(Ausgewählter Abschnitt):
23. Februar 2023
Zeitwertkonten bei Gesellschafter-Geschäftsführern: Steuerliche Anerkennung nicht pauschal zu versagen
Bislang lehnt die Finanzverwaltung die steuerliche Anerkennung von Zeitwertkonten bei Gesellschafter-Geschäftsführern (GGF) grundsätzlich ab. Durch ein Urteil des Hessischen Finanzgerichts (FG) kommt nun aber Bewegung in das Thema. Zuführungen zu einem Zeitwertkonto sind demnach nicht als verdeckte Gewinnausschüttung zu qualifizieren, wenn das Wertguthaben für eine Vorruhestandsleistung nach Dienstaustritt verwendet wird.
Die ablehnende Haltung der Finanzverwaltung in Sachen GGF-Zeitwertkonten...
Zu den Voraussetzungen für die steuerliche Anerkennung von Zeitwertkonten-Modellen hatte sich das Bundesministerium der Finanzen (BMF) bereits mit seinem Schreiben vom 17.06.2009 (IV C 5 - S 2332/07/0004) geäußert. Darin heißt es, dass Vereinbarungen über die Einrichtung von Zeitwertkonten nicht mit dem Aufgabenbild von Personen vereinbar seien, die als Organmitglieder für Kapitalgesellschaften tätig sind (also zum Beispiel bei Mitgliedern des Vorstands einer Aktiengesellschaft oder Geschäftsführern einer GmbH). Infolgedessen führe bereits die Gutschrift von künftig fällig werdendem Arbeitslohn auf einem Zeitwertkonto auch sofort zum Zufluss von Arbeitslohn.

(Die Daten):
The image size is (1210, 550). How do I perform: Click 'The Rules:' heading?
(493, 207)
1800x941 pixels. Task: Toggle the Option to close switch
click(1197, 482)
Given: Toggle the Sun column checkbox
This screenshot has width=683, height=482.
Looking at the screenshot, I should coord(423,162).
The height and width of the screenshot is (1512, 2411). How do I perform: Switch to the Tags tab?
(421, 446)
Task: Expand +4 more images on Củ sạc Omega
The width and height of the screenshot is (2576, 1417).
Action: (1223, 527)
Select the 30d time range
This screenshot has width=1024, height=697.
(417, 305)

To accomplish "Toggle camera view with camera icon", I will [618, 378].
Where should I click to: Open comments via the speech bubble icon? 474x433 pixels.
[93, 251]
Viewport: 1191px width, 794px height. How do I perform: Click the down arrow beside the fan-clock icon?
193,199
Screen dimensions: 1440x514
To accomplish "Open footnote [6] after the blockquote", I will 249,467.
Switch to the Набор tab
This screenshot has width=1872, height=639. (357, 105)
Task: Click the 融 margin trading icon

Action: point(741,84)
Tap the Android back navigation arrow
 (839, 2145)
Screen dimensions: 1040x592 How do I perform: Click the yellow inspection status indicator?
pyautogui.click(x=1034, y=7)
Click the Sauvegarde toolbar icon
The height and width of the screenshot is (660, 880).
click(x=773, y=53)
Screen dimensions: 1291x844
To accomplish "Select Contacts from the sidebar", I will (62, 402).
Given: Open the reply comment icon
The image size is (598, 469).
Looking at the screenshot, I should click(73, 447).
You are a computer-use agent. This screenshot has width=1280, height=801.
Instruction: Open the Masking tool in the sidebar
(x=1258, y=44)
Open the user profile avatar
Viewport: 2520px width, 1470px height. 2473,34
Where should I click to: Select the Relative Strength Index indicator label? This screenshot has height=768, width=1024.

(Aufgabe 1): Stimmen diese Aussagen mit dem Abschnitt über Zeitwertkonten überein? Antworte jeweils mit Ja oder Nein und zitiere die entscheidenden Worte genau. (a) Das Schreiben des BMF zu Zeitwertkonten stammt vom 17.06.2009. (b) Nach dem Urteil des Hessischen Finanzgerichts gelten Zuführungen zu einem Zeitwertkonto in jedem Fall als verdeckte Gewinnausschüttung. (c) Die Finanzverwaltung erkennt Zeitwertkonten bei Gesellschafter-Geschäftsführern bisher grundsätzlich an.
(Aufgabe 2): Schreib die Zeilen der Datensätze von der Zeile mit „Open the user profile avatar“ bis einschließlich der letzten Zeile der Datensätze als JSON-Liste von Zeichenketten um, eine pro Zeile und ohne Leerzeilen.

(Ergebnis 1):
(a) Ja: „mit seinem Schreiben vom 17.06.2009“
(b) Nein: „nicht als verdeckte Gewinnausschüttung zu qualifizieren, wenn das Wertguthaben für eine Vorruhestandsleistung nach Dienstaustritt verwendet wird“
(c) Nein: „Bislang lehnt die Finanzverwaltung die steuerliche Anerkennung von Zeitwertkonten bei Gesellschafter-Geschäftsführern (GGF) grundsätzlich ab.“

(Ergebnis 2):
[
  "Open the user profile avatar",
  "Viewport: 2520px width, 1470px height. 2473,34",
  "Where should I click to: Select the Relative Strength Index indicator label? This screenshot has height=768, width=1024."
]